It's not nice for __alloc_pages to fail back to a caller that's willing to
wait. See below for one idea about what to do about it.
> How is preemption related?
I'll speculate: page_launder is now yielding to other tasks when it releases
spinlocks to do a writepage. One of them is likely to come back in and
attempt another allocation while we're at rock bottom.
If that's true then I think we should consider something I've wanted to try:
make callers block on a wait queue in __alloc_pages when memory is really
tight.
Hmm. We could do that just in this specific case of PF_MEMALLOC+GFP_WAIT.
Semaphores work well for this kind of thing, something like:
if (!(current->flags & PF_MEMALLOC)) {
<the existing reclaim/launder logic>
} else
if (gfp_mask & __GFP_WAIT) {
wakeup_kswapd();
atomic_inc(&memwaiters);
down(&memwait);
goto try_again;
}
Then in kswapd:
waiters = atomic_read(&memwaiters);
atomic_sub(waiters, &memwaiters);
while (waiters--)
up(&memwaiter);
when we detect that free memory is restored to something reasonable. This
won't deadlock on memwait because kswapd doesn't use __GFP_WAIT.

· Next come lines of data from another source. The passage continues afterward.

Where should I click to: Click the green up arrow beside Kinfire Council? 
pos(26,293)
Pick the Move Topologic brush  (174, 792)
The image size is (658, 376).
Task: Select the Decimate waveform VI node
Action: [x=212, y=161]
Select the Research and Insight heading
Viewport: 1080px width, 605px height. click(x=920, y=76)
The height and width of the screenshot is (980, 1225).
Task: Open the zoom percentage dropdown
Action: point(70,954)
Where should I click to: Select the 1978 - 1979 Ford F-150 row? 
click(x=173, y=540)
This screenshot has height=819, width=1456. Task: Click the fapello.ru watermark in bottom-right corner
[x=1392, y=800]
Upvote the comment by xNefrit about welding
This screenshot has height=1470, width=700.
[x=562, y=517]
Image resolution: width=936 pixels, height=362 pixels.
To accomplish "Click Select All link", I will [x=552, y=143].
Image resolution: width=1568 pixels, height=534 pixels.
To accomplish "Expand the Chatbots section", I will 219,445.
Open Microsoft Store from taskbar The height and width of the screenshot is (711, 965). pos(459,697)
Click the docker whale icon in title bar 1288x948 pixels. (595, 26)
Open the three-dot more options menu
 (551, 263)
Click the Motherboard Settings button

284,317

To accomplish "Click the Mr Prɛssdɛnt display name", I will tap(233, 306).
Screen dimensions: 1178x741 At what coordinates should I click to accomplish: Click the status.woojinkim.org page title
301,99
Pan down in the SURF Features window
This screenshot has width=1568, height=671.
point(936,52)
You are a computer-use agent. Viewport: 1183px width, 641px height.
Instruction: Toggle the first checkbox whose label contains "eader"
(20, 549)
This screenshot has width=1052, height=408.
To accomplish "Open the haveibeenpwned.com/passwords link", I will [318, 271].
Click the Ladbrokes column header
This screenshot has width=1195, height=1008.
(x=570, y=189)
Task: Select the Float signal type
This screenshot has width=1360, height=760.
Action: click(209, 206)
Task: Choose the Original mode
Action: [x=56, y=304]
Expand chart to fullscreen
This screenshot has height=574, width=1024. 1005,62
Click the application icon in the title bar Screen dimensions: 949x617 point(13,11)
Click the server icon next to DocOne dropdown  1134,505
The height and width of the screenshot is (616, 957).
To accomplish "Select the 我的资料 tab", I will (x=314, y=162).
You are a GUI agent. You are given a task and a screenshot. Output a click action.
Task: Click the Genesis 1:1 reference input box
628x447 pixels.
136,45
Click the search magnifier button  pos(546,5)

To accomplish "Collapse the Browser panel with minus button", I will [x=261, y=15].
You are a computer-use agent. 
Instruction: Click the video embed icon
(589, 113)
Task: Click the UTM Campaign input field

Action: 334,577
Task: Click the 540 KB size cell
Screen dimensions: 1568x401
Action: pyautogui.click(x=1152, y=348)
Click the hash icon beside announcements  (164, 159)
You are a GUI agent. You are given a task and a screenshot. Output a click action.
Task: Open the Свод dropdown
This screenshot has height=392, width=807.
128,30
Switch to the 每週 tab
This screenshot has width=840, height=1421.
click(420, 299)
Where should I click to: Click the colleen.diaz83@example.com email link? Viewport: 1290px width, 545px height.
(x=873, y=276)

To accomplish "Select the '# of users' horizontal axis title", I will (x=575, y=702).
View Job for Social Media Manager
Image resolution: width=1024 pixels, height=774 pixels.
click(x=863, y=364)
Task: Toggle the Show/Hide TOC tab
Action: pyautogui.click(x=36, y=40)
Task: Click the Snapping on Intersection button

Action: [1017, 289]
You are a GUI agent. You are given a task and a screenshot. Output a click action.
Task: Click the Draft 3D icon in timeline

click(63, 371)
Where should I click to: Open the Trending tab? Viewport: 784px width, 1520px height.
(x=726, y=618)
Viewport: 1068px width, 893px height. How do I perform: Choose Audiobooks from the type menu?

We also have to make kswapd count wakeups so we can be sure it doesn't sleep
while somebody is waiting in __alloc_pages. The only way I know to do this
reliably is with another semaphore:
void wakeup_kswapd() {
up(&kswapd_sleep);
}
and kswapd downs that semaphore instead of doing interruptible_sleep_on_timeout.
Additionally, a timer has to up() the semaphore periodically, to recover the
sleep_on_timeout behaviour.
Sound like overkill? The alternative is to let GFP_WAIT allocations fail which
forces users like journalling filesystems to busy wait and load up the runqueue.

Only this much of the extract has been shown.